"If BP had shut in the well, we would not be here today," Halliburton's Donald Godwin said.
Underhill, the Justice Department attorney, heaped blame on BP for cost-cutting decisions made in the months and weeks leading up the disaster. He said two BP rig supervisors, Robert Kaluza and Donald Vidrine, disregarded abnormally high pressure readings that should have been glaring indications of trouble.
Kaluza and Vidrine have been indicted on federal manslaughter charges.
Brock, the BP lawyer, said Transocean employees on the rig also played roles in misinterpreting the "negative pressure test."
"It was a mistake made by several men from two different companies," Brock said. "They were trying to get it right. They were trying to do the right thing."
Hundreds of attorneys have worked on the case, generating roughly 90 million pages of documents, logging nearly 9,000 docket entries and taking more than 300 depositions from witnesses who could testify at trial.

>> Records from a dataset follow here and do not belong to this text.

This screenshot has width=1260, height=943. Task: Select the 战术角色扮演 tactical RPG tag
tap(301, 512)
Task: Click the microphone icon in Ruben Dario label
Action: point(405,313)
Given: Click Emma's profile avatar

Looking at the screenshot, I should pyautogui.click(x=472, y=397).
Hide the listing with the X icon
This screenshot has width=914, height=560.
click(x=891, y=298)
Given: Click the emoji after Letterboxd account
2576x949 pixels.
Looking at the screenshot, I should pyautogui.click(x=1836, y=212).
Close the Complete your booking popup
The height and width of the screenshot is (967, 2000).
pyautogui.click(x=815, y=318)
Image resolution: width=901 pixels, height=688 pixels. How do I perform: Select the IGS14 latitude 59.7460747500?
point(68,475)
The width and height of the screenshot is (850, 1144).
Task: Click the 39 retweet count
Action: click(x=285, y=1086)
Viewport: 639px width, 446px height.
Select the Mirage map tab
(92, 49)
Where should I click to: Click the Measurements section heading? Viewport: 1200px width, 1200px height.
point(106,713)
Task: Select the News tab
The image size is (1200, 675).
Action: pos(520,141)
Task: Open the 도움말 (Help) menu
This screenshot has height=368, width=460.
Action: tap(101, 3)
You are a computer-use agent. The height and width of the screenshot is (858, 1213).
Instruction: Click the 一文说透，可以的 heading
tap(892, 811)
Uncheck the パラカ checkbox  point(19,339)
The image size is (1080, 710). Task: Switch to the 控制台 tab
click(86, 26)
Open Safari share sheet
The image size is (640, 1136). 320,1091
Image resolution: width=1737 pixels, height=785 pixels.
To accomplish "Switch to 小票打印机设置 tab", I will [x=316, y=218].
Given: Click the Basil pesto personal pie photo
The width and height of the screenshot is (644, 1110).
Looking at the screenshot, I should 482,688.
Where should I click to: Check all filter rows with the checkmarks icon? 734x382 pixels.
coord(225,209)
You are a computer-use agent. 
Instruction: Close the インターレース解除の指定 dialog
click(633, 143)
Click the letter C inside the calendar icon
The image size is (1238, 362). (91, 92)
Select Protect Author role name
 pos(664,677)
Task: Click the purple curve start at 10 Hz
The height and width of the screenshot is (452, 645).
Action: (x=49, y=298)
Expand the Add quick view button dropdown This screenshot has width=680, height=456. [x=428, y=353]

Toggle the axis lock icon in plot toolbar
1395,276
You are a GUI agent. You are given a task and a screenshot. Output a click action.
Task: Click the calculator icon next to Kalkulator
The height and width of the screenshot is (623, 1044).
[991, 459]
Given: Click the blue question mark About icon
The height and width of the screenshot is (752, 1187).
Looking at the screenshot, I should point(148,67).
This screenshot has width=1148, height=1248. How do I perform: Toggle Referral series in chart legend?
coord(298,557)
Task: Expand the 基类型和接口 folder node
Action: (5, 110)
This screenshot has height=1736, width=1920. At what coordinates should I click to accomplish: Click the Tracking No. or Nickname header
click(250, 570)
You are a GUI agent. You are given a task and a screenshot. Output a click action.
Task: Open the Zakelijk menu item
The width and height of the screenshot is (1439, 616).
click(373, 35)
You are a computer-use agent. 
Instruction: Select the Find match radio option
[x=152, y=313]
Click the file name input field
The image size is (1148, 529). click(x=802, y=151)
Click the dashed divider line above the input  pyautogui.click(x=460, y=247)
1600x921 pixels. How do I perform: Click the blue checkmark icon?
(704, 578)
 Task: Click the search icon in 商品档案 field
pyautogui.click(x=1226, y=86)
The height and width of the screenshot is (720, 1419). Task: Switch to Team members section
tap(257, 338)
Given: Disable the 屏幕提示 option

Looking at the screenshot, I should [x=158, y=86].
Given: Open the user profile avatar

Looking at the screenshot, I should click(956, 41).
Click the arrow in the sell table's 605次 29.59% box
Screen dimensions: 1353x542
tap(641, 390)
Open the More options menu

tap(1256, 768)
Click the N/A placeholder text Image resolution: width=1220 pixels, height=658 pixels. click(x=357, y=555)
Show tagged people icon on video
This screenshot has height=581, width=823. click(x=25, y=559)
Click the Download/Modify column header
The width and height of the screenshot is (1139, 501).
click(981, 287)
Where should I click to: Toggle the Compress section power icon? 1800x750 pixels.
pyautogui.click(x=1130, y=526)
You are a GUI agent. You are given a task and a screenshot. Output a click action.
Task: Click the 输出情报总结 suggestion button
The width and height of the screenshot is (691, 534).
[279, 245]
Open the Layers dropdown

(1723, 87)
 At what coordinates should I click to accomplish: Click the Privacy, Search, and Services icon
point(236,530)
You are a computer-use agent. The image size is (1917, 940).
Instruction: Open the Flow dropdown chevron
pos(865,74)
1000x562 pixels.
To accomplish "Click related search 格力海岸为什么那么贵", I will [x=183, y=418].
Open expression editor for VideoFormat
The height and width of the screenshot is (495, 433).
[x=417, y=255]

"In terms of sheer dollar amounts and public attention, this is one of the most complex and massive disputes ever faced by the courts," said Fordham University law professor Howard Erichson, an expert in complex litigation.
The spill fouled marshes, killed wildlife and closed fishing grounds. Scientists warn that the disaster's full effect may not be known for years. But they have reported dying coral reefs and fish afflicted with lesions and illnesses that might be oil-related.